The American Journal of Human Genetics, 31 March 2011

A Genome-wide Comparison of the Functional Properties of Rare and Common Genetic Variants in Humans

Qianqian Zhu et al.

One of the longest running debates in evolutionary biology concerns the kind of genetic variation that is primarily responsible for phenotypic variation in species. Here, we address this question for humans specifically from the perspective of population allele frequency of variants across the complete genome, including both coding and noncoding regions. We establish simple criteria to assess the likelihood that variants are functional based on their genomic locations and then use whole-genome sequence data from 29 subjects of European origin to assess the relationship between the functional properties of variants and their population allele frequencies. We find that for all criteria used to assess the likelihood that a variant is functional, the rarer variants are significantly more likely to be functional than the more common variants.
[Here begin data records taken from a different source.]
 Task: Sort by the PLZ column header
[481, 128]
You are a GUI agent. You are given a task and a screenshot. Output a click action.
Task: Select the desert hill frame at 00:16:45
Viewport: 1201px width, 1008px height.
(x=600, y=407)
Strikingly, these patterns disappear when we focus on only those variants in which the major alleles are derived. These analyses indicate that the majority of the genetic variation in terms of phenotypic consequence may result from a mutation-selection balance, as opposed to balancing selection, and have direct relevance to the study of human disease.



Anonymous said...

This study seems to be focused on disease causing, in other words, negative functional genetic variants. It is entirely expected for negative functional genetic variants to be rare, as they will usually be prevented from attaining a high frequency by selection or at least will not be favored by selection to attain a high frequency. But what about positive and neutral functional genetic variants? I am not sure whether they are usually rare too.

Aargau said...

Does this study take into account environmentally triggered epigenetic effects? I can believe a common environment would show this result, but that possibly different environments would have different selectors.

Andrew Oh-Willeke said...

There are at least two scenarios in which common variants are functional.

One is the new and emergent allele that arose due to a mutation but has not yet attained fixation.
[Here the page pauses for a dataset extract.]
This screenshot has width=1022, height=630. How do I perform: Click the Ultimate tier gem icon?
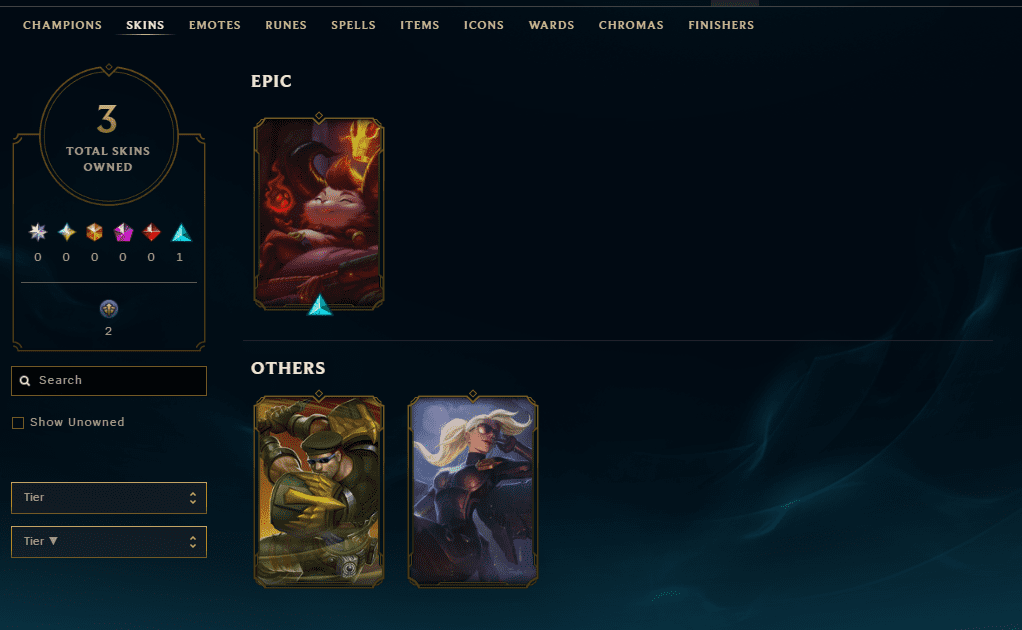coord(38,232)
The other is the "ecological" situation. These apply when a mix of functional traits is more adaptive for the community than a single version of the trait. Genetic influences on normal range personality traits are often viewed as fitting this model. For example, to the extent that it is genetically determined, neither an entirely extroverted, nor an entirely introverted group of people may be optimally adaptive. A society needs lots of team players, but also specialists who devote themselves to solidary acts to gain expertise of use to all and to help the society avoid group think. It needs a mix of risk takers and cautious people.
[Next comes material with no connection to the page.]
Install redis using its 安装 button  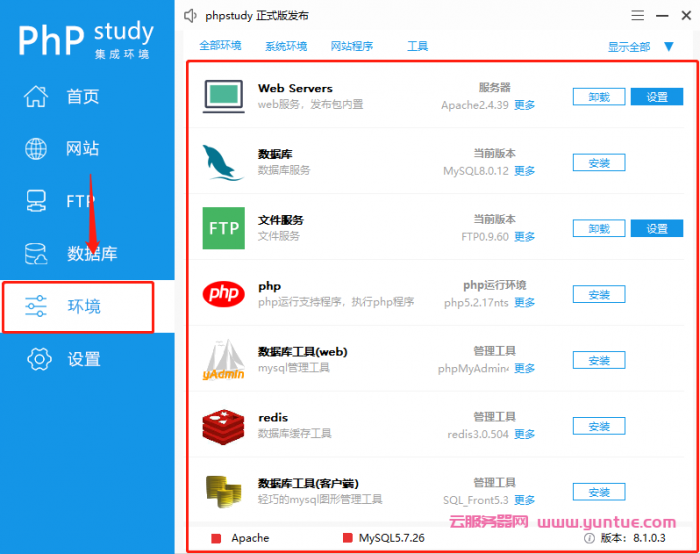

An example that may be a bit of both of those models may be anxiety. Excessive anxiety is one of the one or two most common mental health conditions today, and likely to be significantly hereditary as it can be identified phenotypically by very early childhood. It is easy to see how excessive fear could have a survival advantage historically, but in our newly safe world, it is maladaptive. Yet, communities entirely full of people paralyzed by fear are maladaptive too. While it is often adaptive to panic and flee from a poisonous spider, someobody has to be suited to serving as an exterminator.

This may be an allele that has historically been common for ecological reasons, but which is also growing rarer as it becomes maladaptive.